● **Explore the material**
**A.** Using the Masta Ace passage, answer these questions:
(i) Which album did Kanye West release three years after Disposable Arts?
(ii) In which studio, and in which borough, was "Home in America" recorded?
(iii) Who is the producer and collaborator with whom Masta Ace started the folder of songs he is only now beginning to write?
**B.** Return, word for word, the portion of the Masta Ace passage from "The higher-learning theme" up to and including "very similar model.".

● **Passage provided**
The higher-learning theme of Disposable Arts, and its lyrical levels of vulnerability, was ahead of its time. A young Kanye West, for his first album out from behind the mixing board, released The College Dropout three years later, working on a very similar model.
“Early Kanye was very vulnerable, filled with lyrics of self-doubt, because so many people at that time thought he was a joke,” says Masta Ace. “Everybody wanted him to just do beats. Be the beat guy. Nobody gave him a fair shake at the start.”
From presenting one’s deepest vulnerabilities to now cataloging the ravages of social injustice to going back to spontaneous lyricizing over his jazz roots (“that was my study music, Coltrane”) and recalling A Tribe Called Quest’s stand-up bass loops: that’s the newest Masta Ace track, “Home in America.” Recorded at Amon Drum’s Bridge Studio in Brooklyn with his coproducer Ben “Benny Cha Cha” Rubin, the Analog Players Society features top-tier jazz session cats such as tenor saxophonist Donny McCaslin (David Bowie’s saxman on Blackstar), pianist Orrin Evans (who just left the Bad Plus), bassist Dezron Douglas (from Ravi Coltrane’s ensemble), and drummer Eric McPherson (from the Fred Hersch Trio). While making post-bop jazz jams with a golden age of hip-hop vibe, Masta Ace’s name jumped to the top of Rubin’s list when it came to rappers with heightened lyrical sensibilities and an original voice. “Ace is seriously dope, and one of the most authentic New York MCs I’ve ever heard,” echoes Amon.
“Rubin explained how the music was made out of jams, and I picked the tracks that most spoke to me in terms of its beat and the possibilities of telling a story,” Masta Ace says about the music that made up the unsettled “Home in America” and its lyrics of a world laid barren by post–George Floyd horror. In its first iteration, Ace gave Rubin a set of lyrics based on a girl-meets-boy-but-winds-up-with-me storyline until the producer pushed the rapper to go deeper, “something socially conscious and speaking to the times we live in,” says Ace. “He wanted a song that his kids could learn from.” Going farther and digging deeper, Masta Ace came up with ideas he hadn’t in the past, answering the challenge of creating a new set of lyrics “equally dope to what I gave Ben the first time,” as well as something political and topical.
“These ideas that fill ‘Home in America’...I’ve had them in my mind for the last several years,” says Masta Ace, considering the political and social climate. “That climate is why I didn’t start a new album then. Every song would’ve sounded like ‘Home in America’—those topics, a super dark album. I didn’t think that, at this point in my career, I needed to do that. I still have the folder I started with [producer/collaborator] Marco Polo, whose songs I’m just starting to write now.”
What Analog Players Society’s “Home in America” did give Masta Ace, however, was an opportunity to, as he says, “get out” the thoughts that the rapper had without forming a black cloud over an entire album. “I was able to channel so many of the bad feelings that I had been having on this one jazzy track, the things that were most troubling me,” says Ace. “Get them out now, so I can clear the way for when I work with Marco Polo. I may throw a couple of lines in about the pandemic and the guys with the Tiki Torches, but that’s about it.”

● **Supplied entries**

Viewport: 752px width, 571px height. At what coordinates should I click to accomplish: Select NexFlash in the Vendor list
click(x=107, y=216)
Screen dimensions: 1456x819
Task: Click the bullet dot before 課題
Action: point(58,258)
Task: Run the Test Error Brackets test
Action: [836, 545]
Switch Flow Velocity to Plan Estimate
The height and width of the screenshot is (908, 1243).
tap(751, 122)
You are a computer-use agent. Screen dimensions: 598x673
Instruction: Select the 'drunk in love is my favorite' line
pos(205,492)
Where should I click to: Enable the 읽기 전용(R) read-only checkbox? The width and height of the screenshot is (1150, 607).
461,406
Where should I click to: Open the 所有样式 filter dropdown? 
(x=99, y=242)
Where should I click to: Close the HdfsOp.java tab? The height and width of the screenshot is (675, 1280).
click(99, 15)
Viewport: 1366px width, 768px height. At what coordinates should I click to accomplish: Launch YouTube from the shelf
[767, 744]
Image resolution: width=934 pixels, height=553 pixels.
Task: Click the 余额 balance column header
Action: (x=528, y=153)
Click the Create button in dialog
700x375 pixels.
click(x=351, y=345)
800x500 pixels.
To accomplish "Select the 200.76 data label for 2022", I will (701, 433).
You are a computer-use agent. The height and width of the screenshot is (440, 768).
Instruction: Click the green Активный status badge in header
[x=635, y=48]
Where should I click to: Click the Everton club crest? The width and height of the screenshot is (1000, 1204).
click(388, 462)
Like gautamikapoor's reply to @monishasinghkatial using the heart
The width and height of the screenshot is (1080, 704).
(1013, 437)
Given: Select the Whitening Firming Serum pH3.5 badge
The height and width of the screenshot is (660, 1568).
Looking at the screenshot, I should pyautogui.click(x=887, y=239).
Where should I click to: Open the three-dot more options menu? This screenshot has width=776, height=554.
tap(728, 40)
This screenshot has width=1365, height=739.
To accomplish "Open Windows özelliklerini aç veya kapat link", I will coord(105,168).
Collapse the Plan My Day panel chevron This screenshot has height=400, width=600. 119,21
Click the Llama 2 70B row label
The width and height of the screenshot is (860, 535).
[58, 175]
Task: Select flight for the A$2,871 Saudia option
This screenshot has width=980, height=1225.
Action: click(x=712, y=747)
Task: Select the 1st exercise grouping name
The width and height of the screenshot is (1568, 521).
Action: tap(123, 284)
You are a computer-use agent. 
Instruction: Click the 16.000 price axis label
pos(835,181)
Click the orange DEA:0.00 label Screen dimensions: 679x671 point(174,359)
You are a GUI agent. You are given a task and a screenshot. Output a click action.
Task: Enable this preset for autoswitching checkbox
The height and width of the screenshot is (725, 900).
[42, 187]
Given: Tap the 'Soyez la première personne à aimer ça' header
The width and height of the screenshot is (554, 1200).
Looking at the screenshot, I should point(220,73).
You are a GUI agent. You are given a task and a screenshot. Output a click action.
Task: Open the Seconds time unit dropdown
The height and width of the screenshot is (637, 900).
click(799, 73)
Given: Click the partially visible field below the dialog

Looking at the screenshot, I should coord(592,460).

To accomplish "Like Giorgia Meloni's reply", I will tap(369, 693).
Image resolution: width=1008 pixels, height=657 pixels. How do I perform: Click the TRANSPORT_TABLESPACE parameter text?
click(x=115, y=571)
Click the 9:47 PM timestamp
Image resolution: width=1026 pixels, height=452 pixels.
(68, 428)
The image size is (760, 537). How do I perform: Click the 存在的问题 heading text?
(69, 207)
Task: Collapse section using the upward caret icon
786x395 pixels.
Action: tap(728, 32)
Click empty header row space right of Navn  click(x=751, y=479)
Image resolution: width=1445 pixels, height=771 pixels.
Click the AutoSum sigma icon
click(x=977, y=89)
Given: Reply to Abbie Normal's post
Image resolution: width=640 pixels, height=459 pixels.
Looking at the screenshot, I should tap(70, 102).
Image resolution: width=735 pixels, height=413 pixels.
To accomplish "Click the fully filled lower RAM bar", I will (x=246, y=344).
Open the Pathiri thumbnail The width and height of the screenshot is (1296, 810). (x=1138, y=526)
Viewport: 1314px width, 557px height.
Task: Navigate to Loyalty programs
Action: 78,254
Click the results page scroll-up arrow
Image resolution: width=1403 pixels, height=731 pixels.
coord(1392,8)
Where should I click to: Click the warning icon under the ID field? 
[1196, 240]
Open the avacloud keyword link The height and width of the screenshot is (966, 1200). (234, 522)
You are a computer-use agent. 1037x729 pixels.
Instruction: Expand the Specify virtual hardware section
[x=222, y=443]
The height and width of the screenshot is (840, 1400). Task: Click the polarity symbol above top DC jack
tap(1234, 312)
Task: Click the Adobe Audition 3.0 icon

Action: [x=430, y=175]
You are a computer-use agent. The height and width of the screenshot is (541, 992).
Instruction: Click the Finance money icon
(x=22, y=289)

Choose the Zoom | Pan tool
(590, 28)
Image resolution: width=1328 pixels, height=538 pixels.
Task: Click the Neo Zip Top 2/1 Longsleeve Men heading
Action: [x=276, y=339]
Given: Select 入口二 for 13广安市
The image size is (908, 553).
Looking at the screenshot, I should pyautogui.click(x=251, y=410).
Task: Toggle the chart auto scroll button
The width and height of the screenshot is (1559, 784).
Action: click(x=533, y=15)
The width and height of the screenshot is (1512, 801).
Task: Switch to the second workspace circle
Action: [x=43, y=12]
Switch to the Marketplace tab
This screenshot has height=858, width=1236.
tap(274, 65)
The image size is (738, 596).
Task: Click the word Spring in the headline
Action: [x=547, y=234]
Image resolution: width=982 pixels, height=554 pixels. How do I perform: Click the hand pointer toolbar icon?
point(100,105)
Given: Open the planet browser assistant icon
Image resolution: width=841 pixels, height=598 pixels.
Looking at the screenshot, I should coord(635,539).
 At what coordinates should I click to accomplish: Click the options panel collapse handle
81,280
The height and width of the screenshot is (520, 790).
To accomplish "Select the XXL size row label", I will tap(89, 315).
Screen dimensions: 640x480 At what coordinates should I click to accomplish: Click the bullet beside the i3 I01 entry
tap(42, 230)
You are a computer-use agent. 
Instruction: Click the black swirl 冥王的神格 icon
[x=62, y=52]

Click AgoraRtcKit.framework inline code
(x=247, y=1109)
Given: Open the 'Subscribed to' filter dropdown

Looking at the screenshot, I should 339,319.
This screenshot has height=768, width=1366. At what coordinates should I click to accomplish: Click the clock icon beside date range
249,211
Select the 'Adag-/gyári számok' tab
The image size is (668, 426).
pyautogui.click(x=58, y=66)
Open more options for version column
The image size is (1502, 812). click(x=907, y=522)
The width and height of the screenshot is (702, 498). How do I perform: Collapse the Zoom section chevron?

● **Answer set**
**A.**
(i) The College Dropout
(ii) Amon Drum's Bridge Studio, in Brooklyn
(iii) Marco Polo

**B.**
The higher-learning theme of Disposable Arts, and its lyrical levels of vulnerability, was ahead of its time. A young Kanye West, for his first album out from behind the mixing board, released The College Dropout three years later, working on a very similar model.